Pero Hilas había desaparecido, y, en su lugar, ya solamente quedaba el deseo.
Entretanto Hilas con un cántaro de bronce lejos del grupo buscaba la sagrada corriente de un manantial. Justamente entonces se formaban los coros de ninfas [...] otra ninfa acababa de emerger sobre el agua. Contempló a éste de cerca, arrebolado de hermosura y dulces encantos, pues la luna llena con su luz lo alcanzaba desde el cielo. Cipris estremeció el corazón de ésta y en su turbación apenas pudo recobrar el ánimo. Tan pronto como él sumergió el cántaro en la corriente, inclinándose de costado, y el agua gorgoteó fuertemente al penetrar en el sonoro bronce, en seguida ella le echó el brazo izquierdo por encima del cuello deseando besar su tierna boca, tiró de su codo con la mano derecha y lo hundió en el medio del remolino.

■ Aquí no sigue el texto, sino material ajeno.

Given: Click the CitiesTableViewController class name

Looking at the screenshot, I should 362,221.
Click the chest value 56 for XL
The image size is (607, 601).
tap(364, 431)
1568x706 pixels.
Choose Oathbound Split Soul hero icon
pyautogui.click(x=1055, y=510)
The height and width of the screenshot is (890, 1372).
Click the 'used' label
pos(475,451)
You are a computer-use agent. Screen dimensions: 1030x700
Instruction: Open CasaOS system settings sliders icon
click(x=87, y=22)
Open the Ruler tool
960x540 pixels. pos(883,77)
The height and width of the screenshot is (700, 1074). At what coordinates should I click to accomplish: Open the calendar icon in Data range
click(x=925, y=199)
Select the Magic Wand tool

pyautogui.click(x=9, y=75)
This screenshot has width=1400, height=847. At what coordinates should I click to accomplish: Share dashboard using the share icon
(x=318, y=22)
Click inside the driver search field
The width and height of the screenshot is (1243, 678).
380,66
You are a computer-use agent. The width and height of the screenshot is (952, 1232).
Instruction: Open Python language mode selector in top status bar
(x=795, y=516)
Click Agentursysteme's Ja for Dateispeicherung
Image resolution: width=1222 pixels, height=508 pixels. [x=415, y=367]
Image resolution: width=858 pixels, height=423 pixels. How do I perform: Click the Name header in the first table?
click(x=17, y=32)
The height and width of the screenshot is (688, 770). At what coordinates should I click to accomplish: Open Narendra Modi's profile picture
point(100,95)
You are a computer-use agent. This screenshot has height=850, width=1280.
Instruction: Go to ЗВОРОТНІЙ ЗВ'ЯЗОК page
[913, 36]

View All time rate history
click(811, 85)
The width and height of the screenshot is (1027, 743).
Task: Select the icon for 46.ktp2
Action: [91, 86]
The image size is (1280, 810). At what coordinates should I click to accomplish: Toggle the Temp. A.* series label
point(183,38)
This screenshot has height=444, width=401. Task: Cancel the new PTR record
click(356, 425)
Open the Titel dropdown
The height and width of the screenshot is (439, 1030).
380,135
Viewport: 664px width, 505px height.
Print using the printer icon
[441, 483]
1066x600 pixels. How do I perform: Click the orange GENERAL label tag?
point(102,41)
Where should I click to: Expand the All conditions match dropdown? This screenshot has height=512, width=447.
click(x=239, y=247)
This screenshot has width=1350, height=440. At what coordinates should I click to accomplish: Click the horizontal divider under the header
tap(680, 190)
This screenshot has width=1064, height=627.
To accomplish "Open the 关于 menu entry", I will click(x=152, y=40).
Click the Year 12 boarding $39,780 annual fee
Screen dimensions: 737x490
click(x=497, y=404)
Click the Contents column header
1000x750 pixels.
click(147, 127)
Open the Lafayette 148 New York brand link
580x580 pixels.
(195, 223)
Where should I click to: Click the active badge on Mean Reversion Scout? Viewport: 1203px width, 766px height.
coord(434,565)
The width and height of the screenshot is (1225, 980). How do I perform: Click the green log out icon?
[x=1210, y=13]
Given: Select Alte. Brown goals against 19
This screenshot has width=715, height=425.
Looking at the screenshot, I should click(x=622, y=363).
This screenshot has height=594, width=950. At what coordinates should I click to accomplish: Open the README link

El único de los compañeros que oyó su grito fue el Héroe […] Al escucharlo, por las sienes le fluía en abundancia el sudor, y en sus entrañas le hervía negra la sangre. Furioso arrojó a tierra el abeto y corría por el sendero hacia donde sus pies lo llevaban precipitado…
Apolonio de Rodas, Argonáuticas, I, 1209-1265.